Feed
Index



Amy Feldman is a Brooklyn-based painter that PR was introduced to at the Portable Caves exhibition organized by HKJB back in February. Her work is concerned with examining the desire/control in the act of painting, as well as how the abstract becomes concrete through a combination of hard-edged shapes and loose brush-work.




Sidereal Gravy, 2009
acrylic and spray paint on canvas, 68” x 80”




Hole, 2010
acrylic on canvas, 80” x 90”




Full Facade, 2009
acrylic on canvas, 31” x 41”




Ever After, 2010
acrylic and spray paint on canvas, 80” x 90”





Feldman employs a calligraphic line with varied degrees of looseness and precision that give the work a slightly naughty, yet properly unified feel. Decorative elements, diamond shapes, knots, doilies are paired with brash gestures that firmly establish a confident, feminine identity.

Some of her recent, more primitive black marker drawings she has made into into bold, large scale paintings that is some of her strongest work to date. In these paintings she trusts the natural wavering of the hand to create simple, graphic shapes that celebrate the immediacy in the act of painting. This approach, coupled with her willingness to allow the painting to misbehave in her application gives them a simultaneously tough and vulnerable quality.




Studies, drawings




High Brow, 2009
acrylic and spray paint on canvas, 24” x 24”




Sketchbook



In her own words:

"Operating within Modernist scaffolding, my paintings address figure/ground relationships. The ground competes with forms, indicating a complex coupling of vacancy and restraint. Scale and perception are crucial factors. The paintings’ relationship to the wall and its function in space are contingent on the dimensions of the outer edge and its scale. While there is a strong horizontal shift that occurs in my work, the vertical movement in the painting is also sped up, as the painting appears to be slightly caving in on the viewer.

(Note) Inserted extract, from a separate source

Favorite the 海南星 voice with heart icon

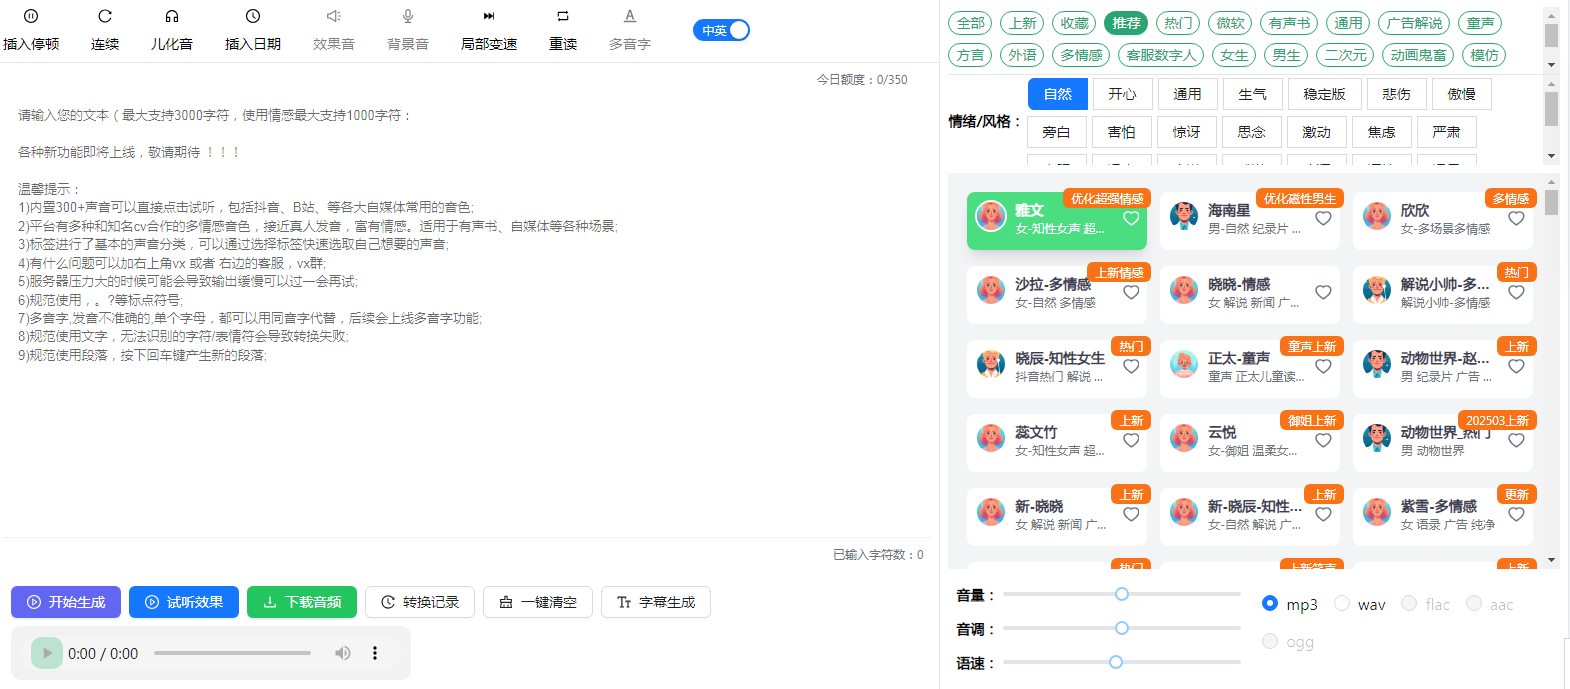pyautogui.click(x=1323, y=218)
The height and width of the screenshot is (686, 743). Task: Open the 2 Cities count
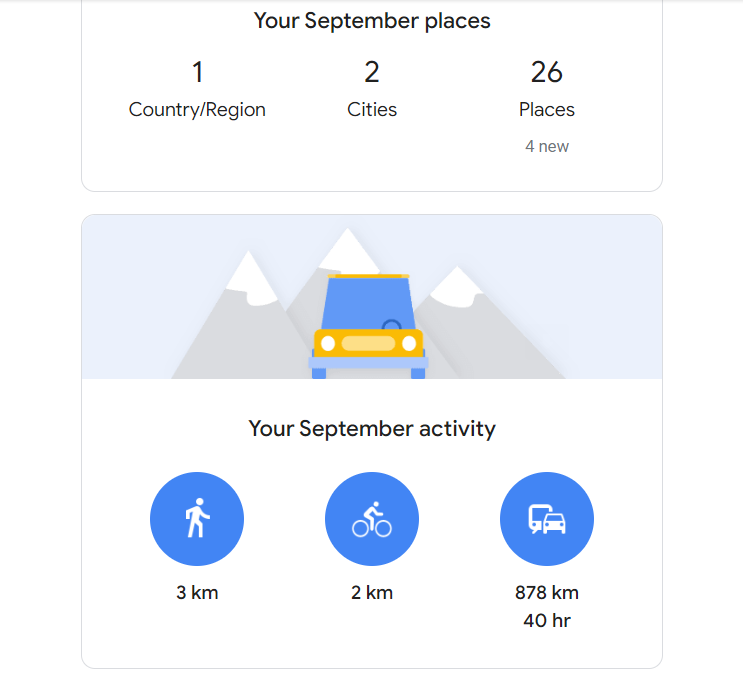pyautogui.click(x=372, y=72)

Triangular images on the surface of the rectangle, allude to facades and physical structures, and are paired with raw gestural marks. The combination of hard edge lines and underdressed forms, reveal the architecture of the painting, while suggesting an interior-psychic space. There is a doubling that often occurs. The doubled forms function as signs in a linguistic space, acknowledging the process of painting as a spontaneous phenomenon and self-conscious practice. "




Scaffolding, 2009
acrylic and spray paint on canvas, 36” x 35”




Cantilevers, 2009
acrylic and spray paint on canvas, 40” x 52”







Secondary Fruit, 2009
acrylic and spray paint on canvas, 36” x 42”



Past exhibitions include shows at Acuna-Hansen Gallery, Los Angeles; Exit Art, NYC; and she recently completed a residency at Skowhegan School of Painting and Sculpture. Upcoming exhibitions include The Collective Show, at Participant Inc. opening Sunday, September 19 and You Can't Die in the Sky, at Eastern District opening Friday, September 24 in Bushwick.